The headline update is that I still lean heavily on Claude Code and Anthropic’s models, mostly Opus 4.8 these days. But that makes it sound like not much has changed; Claude Code has completely changed in the last ten months, and the new models are also quite a bit more capable.

Changes in how I use tools

Reasoning about reasoning effort

I don’t recall what reasoning effort tunables were in Claude Code when I wrote up my last review, but the latest Opus 4.8 model definitely has different reasoning effort options than I was using last year.

I often set the model to xhigh reasoning effort and then leave it there. I have the Claude Max $200/mo subscription and have literally never exhausted my quota, and that’s running multiple agents in parallel all day every day. xhigh is much slower, so I really ought to make more of an effort to adjust the effort depending on the task. As it happens, I crank it up to xhigh for some challenging planning activity, and inevitably forget to drop it back down. On the other hand, it’s not like I’m sitting at the terminal waiting patiently for the next turn; I kick off some work and switch over to another terminal where some other work is ongoing.

/goal-setting

I’ve also started to look for ways to use the /goal skill built into Claude Code. One has to be careful with this as it’s prone to the model reward-hacking to achieve the goal; it’s important to set unambiguous goals that the model can’t hack around. But with this in mind, I’ve been able to get some pretty cool results. Such as:

Skill issues

I’ve known about the concept of skills (not to be confused with plugins or agents!) in Claude Code since that was first released, but I didn’t feel a need to use them before. It was always enough to update CLAUDE.md every time the agent screwed something up. But as the models get more capable and I want to wire up the harness to more systems, I found making custom skills to be a great help.

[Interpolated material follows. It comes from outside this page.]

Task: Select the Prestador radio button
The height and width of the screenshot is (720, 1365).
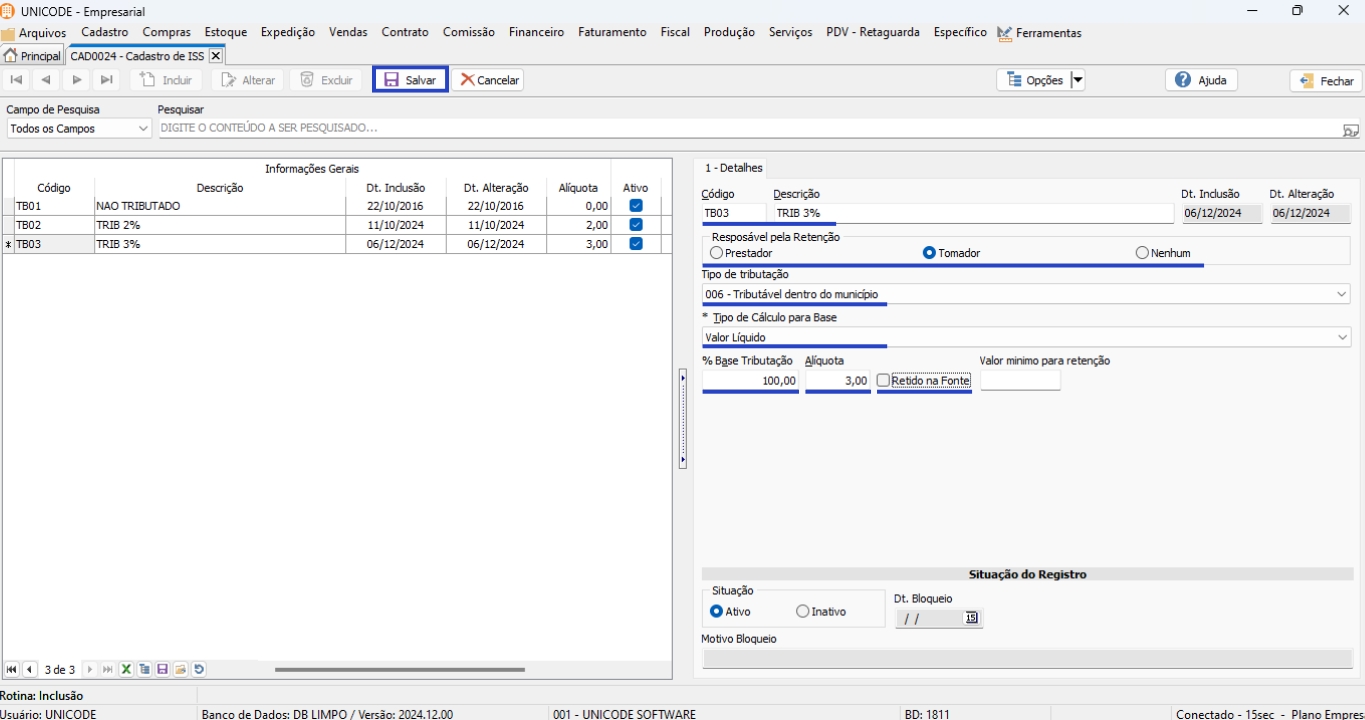Action: pos(717,254)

I have probably made a dozen skills at this point, but I’ll point out a couple that have added a ton of value this year:

Since skills are basically just prompts but with some structured front-matter and a principled way to embed deterministic scripts, they should in theory work with any harness/model combination that has tool calling. But, annoyingly, Claude Code looks for skills in a Claude-specific place, which makes using my skills from other agents a small hassle. I could use symlinks but these are under source control and symlinks aren’t a great solution there. Maybe by now Claude Code has a config param that I can use to make it look in the more standard places for skill files, but when I last looked into it that wasn’t the case. This is a user-hostile decision on Anthropic’s part that I must admit has the effect of making me reach for Claude Code whenever I need to use one of my skills; you devious bastards!

YOLO

By default now when launching any agentic coding harness, I disable all of the safety checks and sandboxing. Clutch your pearls if you must, but if you’re really reviewing each operation your agent wants to do, in mid-2026, you are leaving a huge amount of productivity on the table. And for what? The safety crowd is, IMHO, way over-indexed on the elimination of risk in AI tooling, when the focus should actually be on managing risk just like we do with infosec today. After all, it’s incredibly insecure to let users use their computers, especially if those computers are connected to each other, and yet we do that because THAT IS THE WHOLE FUCKING POINT OF THEM! Likewise, agents need agency.

I’m not saying you should run OpenClaw with all of your private creds (I wouldn’t run it at all in fact, but that’s another post), but if the only thing protecting you from being p0wned or having your prod DB deleted is the trust and safety mommies, I’m afraid you’re already doing it wrong. You can segregate sensitive creds, require human confirmation of sensitive operations like using your SSH key to auth somewhere, and run the agent as an unprivileged user without passwordless sudo access and get a lot of protection from actual threats without giving up all of the agency that makes the agent so wonderfully agentic.

In my case, I try to think rationally about my threat model and act accordingly. I won’t go into detail here about my setup in this regard; I just want to capture the fact that --dangerously-skip-permissions (Claude Code) and --dangerously-bypass-approvals-and-sandbox (Codex) are enabled in all of my agentic coding sessions, and I’m still here to talk about it.

Worktrees and tmux

I first learned about the worktree feature in git whilst reading some Anthropic docs in the early days of Claude Code. I played with it but was immediately turned off by the fact that a given branch can only be checked out in a single worktree. I didn’t get the value of doing this over a separate checkout. But I have seen the light.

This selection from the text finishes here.